Danger: Shooting bb guns is a danger to all students. More cheerleaders were hurt in one game than all of the JROTC and NJROTC practices and competitions combined.But danger is a relative word. More students were burned in one cooking class, too.

What’s next? Eliminating cheerleading, sports and academic classes? It follows their logic.     It leads to gang violence.

True, JROTC and NJROTC cadets do wear uniforms (gang apparel?). They do learn about the violence inherent in military operations.

What next? Eliminate history from our curriculum? If taught correctly, history is an X-rated subject.

Every political pressure group has a curriculum agenda. They are not usually hidden.      

Cuts costs. Wrong! The Navy pays for the bb guns, the bb’s the equipment. As a matter of fact, the Navy underwrites more of the JROTC and NJROTC programs than any other program in the public schools.

Auto dealers do not help with the auto program’s costs. TV stations do not pay for our video productions class. MLB, the NBA and the NFL don’t pay for the sports programs. Foreign countries don’t pay for our language classes.

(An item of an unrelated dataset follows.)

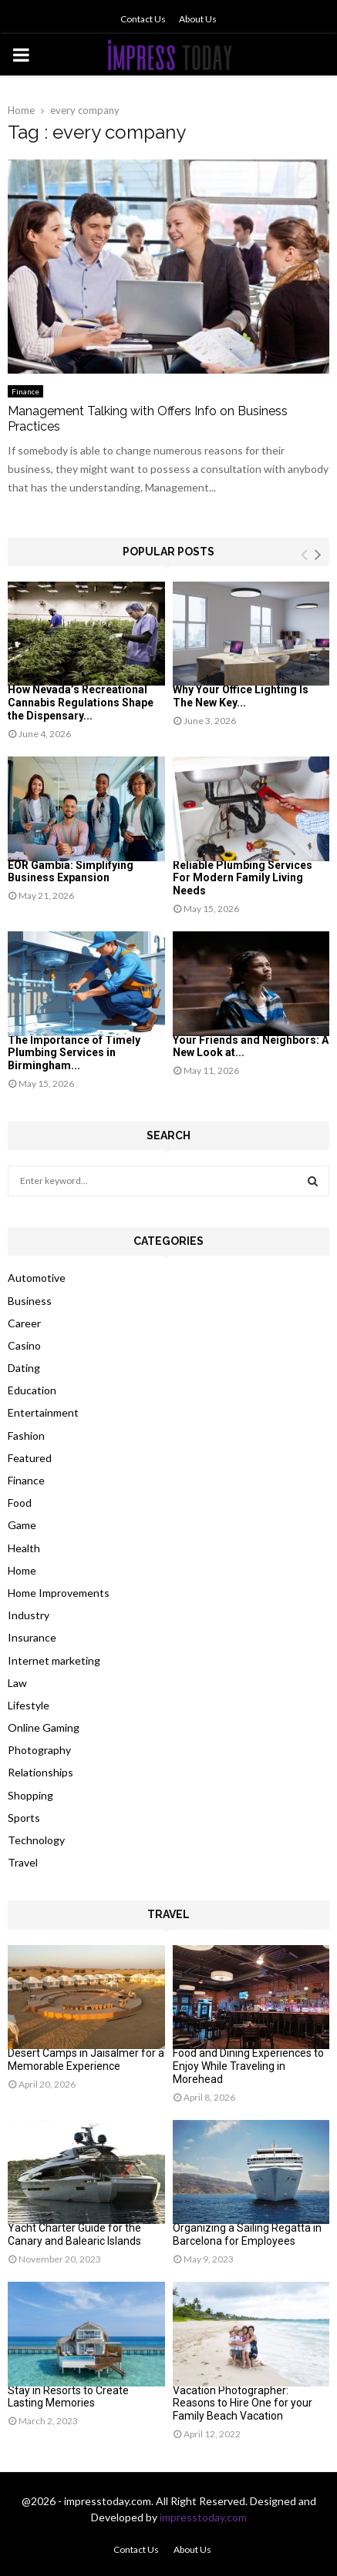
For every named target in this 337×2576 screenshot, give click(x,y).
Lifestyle (28, 1705)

The Navy foots a large part of the bill when it comes to pay and benefits for the instructors, uniforms, equipment, transportation, etc. They do not do it for recruiting purposes. More students join the Navy who are not in NJROTC than are in NJROTC.

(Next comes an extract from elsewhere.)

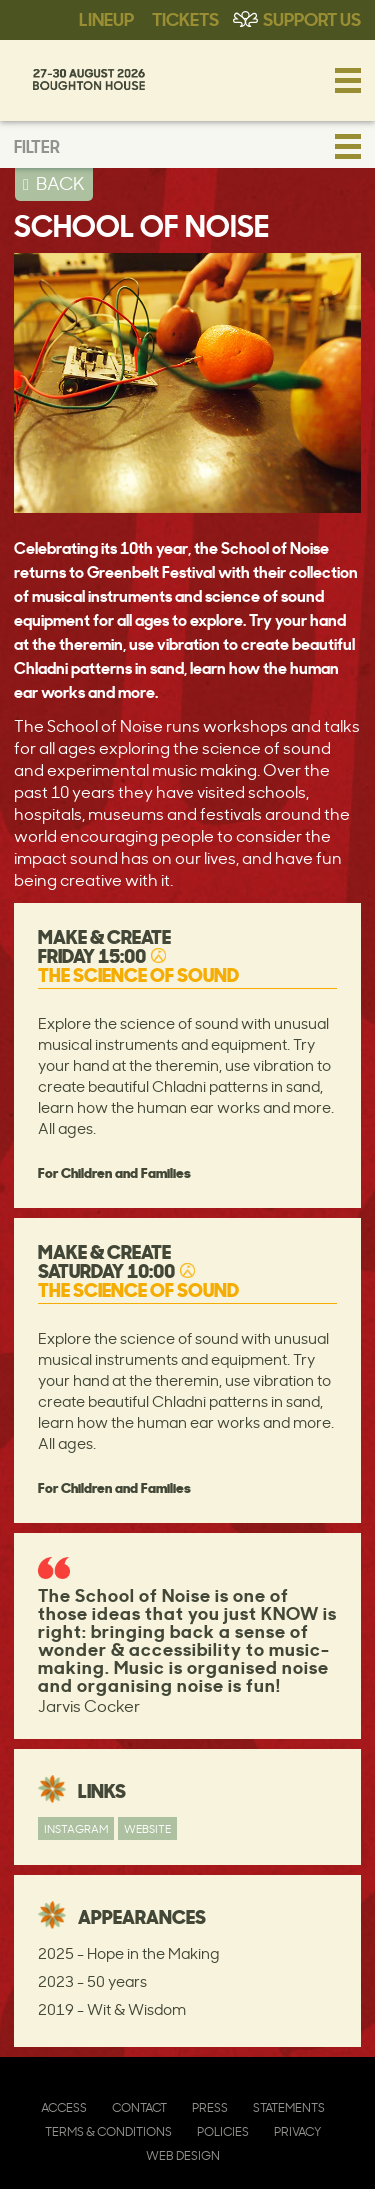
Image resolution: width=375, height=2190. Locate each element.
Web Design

They do not try to push a political agenda, unless you consider the American way a political agenda. We have close to 100 cadets in the Ramona NJROTC unit. Six are involved in the marksmanship segment of the curriculum.

“To be honest, it is a very small percentage of what we do,” said Ernst. “But for the cadets involved, it is a big thing. We try to find something for every cadet to excel in. There are a lot of jobs in society. We try to point cadets toward a career field or an educational goal,” explained Lt. Cmdr. Mike Ernst, who is also Mike Ernst and Coach Ernst and one of the most actively involved teachers at RHS.     

Why the uproar about JROTC and NJROTC in a sports article? It won’t stop there. As the times get tougher, pressure groups will try to get rid of other programs.

The first three A’s of the four A’s are the first to go: Athletics, Arts and Activities go before Academics, and they should. Those in the know understand that all four work together and go hand in hand. None is more important than the other.

The Navy knows that the sailor who works on the plane is as important as the sailor who flies the plane. The politicians usually are not the ones in the know.  

I hope that sports do not line up against one another in Ramona. I hope that support groups do not become pressure groups.

I hope that the student/athletes are not put in the middle. Cuts will have to be made, but they should be sensible cuts.

Cuts make scars. Scars heal, but they are there for life.